Machine learning reveals controversial search ranking factors in credit cards sector

SEO and machine learning are critical for businesses and when it comes to alternative investments and credit cards are critical. More and more business decisions are coming from the technology that highlights product and visibility online. This is what happens in most of the fintech and any business. The bellow study highlight the importance of the controversial search rankings from special Google for the Credit Card Industry.

Summary: Artios, a London-based SEO agency that uses machine learning to determine sector specific ranking factors, analysed the top 100 search results in for 100 search phrases picked at random for the Credit Card industry. Their data modelling team analysed more than 170 potential ranking factors.

Key findings:

  • The volume of inbound NoFollow links are by far strongest predictor of search visibility, potentially debunking the myth that NoFollow links don’t matter. Starting from a low base, a single NoFollow link can improve search rank by 8 places . At higher positions, each time you double the amount of NoFollow links, search rank increases by 2 positions.

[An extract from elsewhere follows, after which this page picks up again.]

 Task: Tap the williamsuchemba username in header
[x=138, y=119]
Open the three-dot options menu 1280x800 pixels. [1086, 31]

  • DoFollow links may not be the golden bullet we thought they were. Of the 170 ranking factors analysed, follow links were 38th in order of importance. The below are all more influential on search performance than DoFollow links.

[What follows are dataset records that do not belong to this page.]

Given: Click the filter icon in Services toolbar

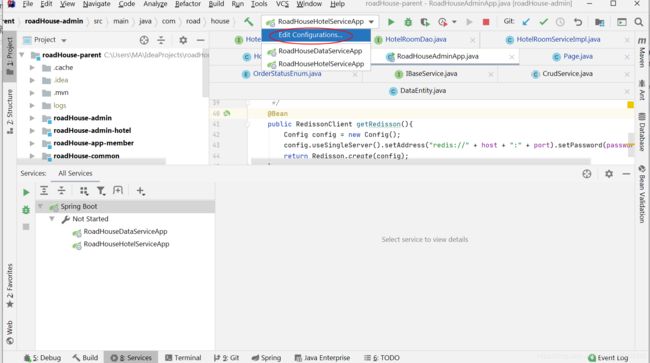Looking at the screenshot, I should pyautogui.click(x=101, y=191).
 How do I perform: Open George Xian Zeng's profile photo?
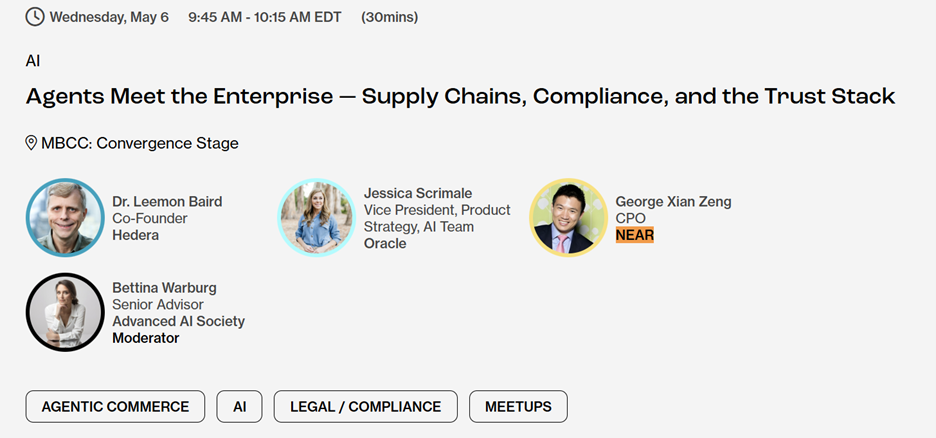point(568,218)
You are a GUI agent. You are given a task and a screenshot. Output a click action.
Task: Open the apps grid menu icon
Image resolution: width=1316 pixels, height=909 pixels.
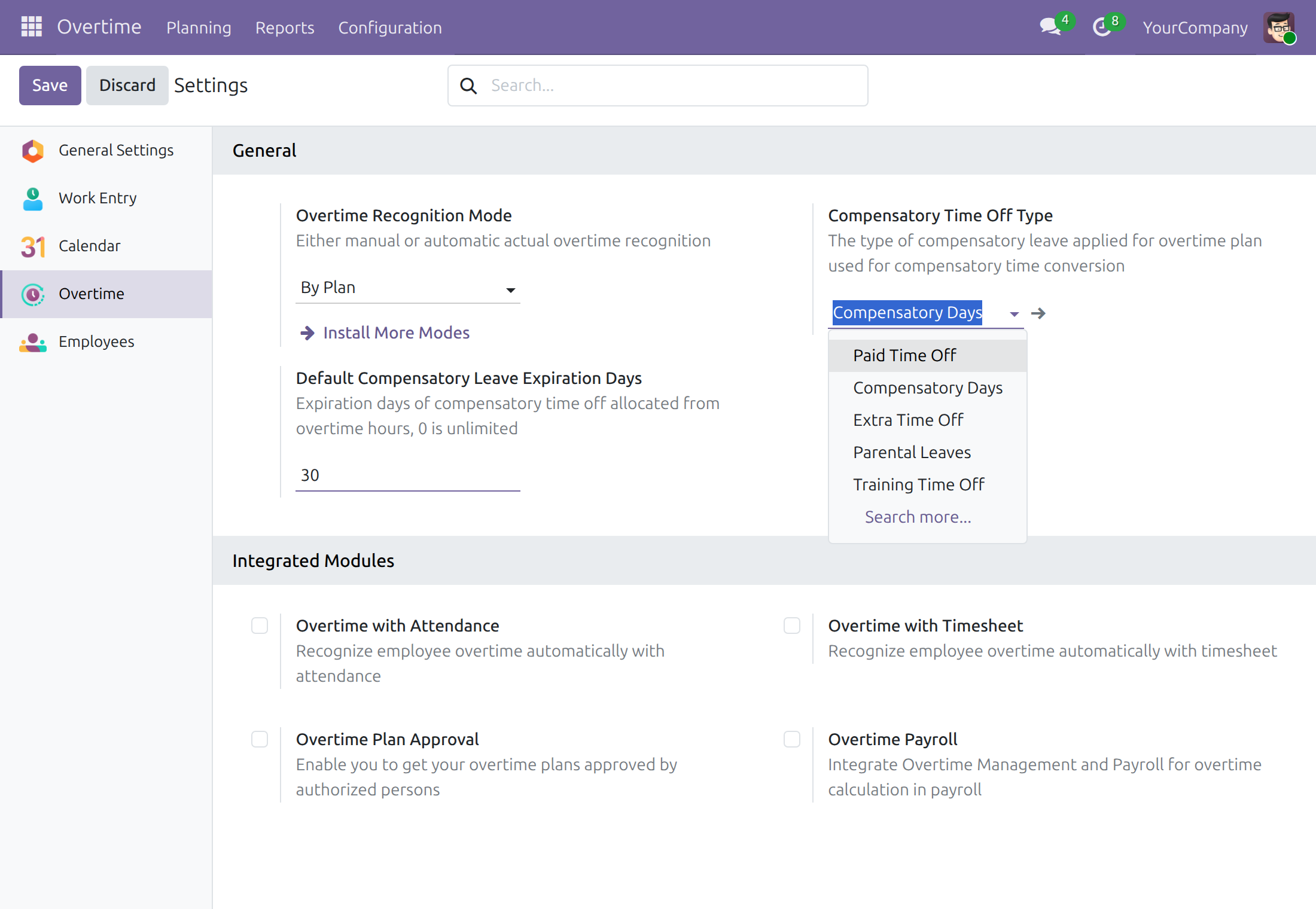31,27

    • Volume of NoFollow links

    • Server response time

    • Topical relevance. Conveying to search engines a strong sense of what the site is *about* (not, repeat not, keyword density)

  • Emotion matters and likes scary copy. Using language that invokes fear increases rankings. We see higher rankings when fear is moderate. The effect is relatively small (only around half a position on average) but seems statistically significant.

  • Linking out is more important than previously envisioned. Especially for the largest websites. 100,000 outbound links equate to a one-position ranking increase.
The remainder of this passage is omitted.